CD8+ T cell recall cytotoxicity during antiretroviral therapy is associated with limited HIV-1 reservoir size and activity

THIV-1 persists during antiretroviral therapy (ART), resulting in rebound viremia after treatment interruption. HIV-specific CD8+ T cell functionality is typically not restored by ART but may improve following prolonged treatment and was recently associated with post-intervention viral control. To evaluate the prevalence and impact of T cell immune function on HIV-1 persistence during prolonged ART, we mapped and functionally characterized CD8+ T cell responses that target virus reservoirs in sixty people with HIV-1 (PWH) who initiated therapy during chronic infection.

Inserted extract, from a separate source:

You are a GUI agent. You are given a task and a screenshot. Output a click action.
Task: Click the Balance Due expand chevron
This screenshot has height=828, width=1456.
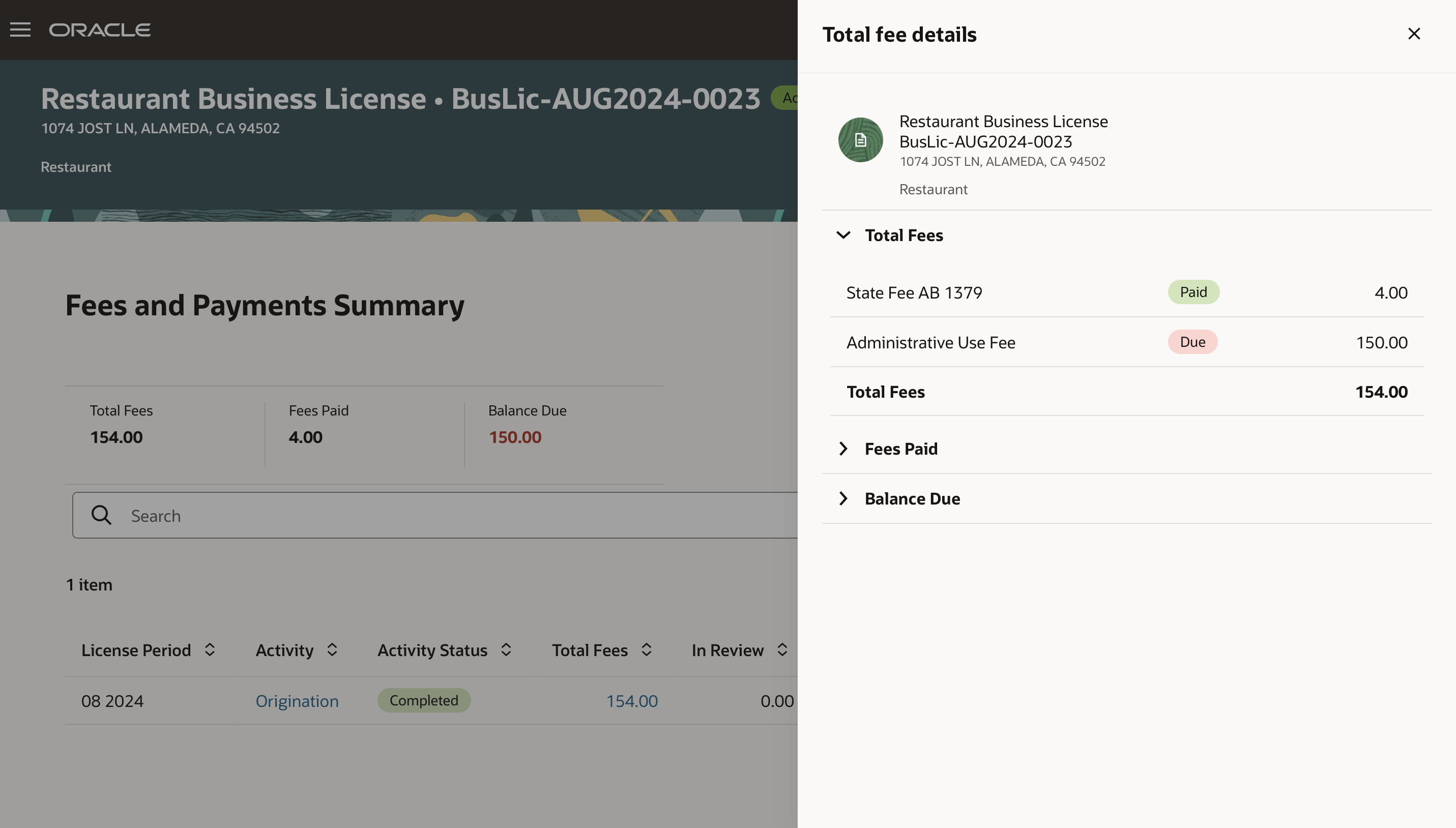(843, 498)
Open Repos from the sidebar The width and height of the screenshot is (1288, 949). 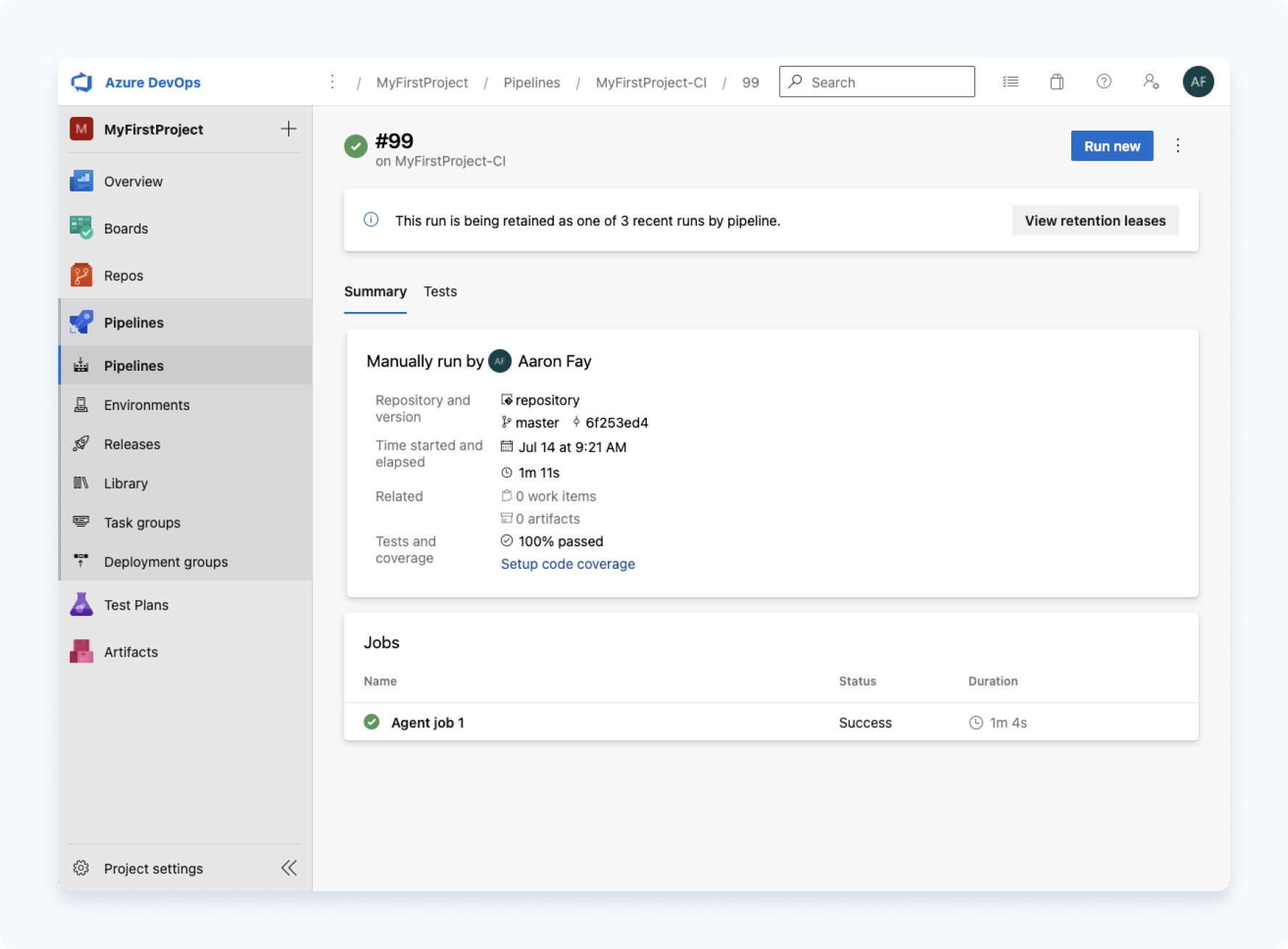[x=123, y=276]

Unexpectedly, 17% of participants exhibited robust proliferation and recall cytotoxicity against one or more autologous proviral epitopes at levels commensurate with spontaneous HIV-1 controllers, a group representing less than 1% of PWH. These functional responses were associated with smaller and less transcriptionally active HIV-1 reservoirs during ART. During an analytical treatment interruption, in vivo cytotoxic recall of phenotypically divergent HIV epitope-specific CD8+ T cell clonotypes trailed viral rebound but coincided with its attenuation prior to ART resumption. Our study reveals the unexpected prevalence of highly functional CD8+ T cells targeting autologous HIV-1 reservoirs among treated PWH and their potential impacts on viral persistence and rebound. These findings underscore a need for multimodal immunotherapeutic strategies capable of eliciting, restoring, or accelerating recall cytotoxicity toward achieving durable and scalable HIV-1 remission.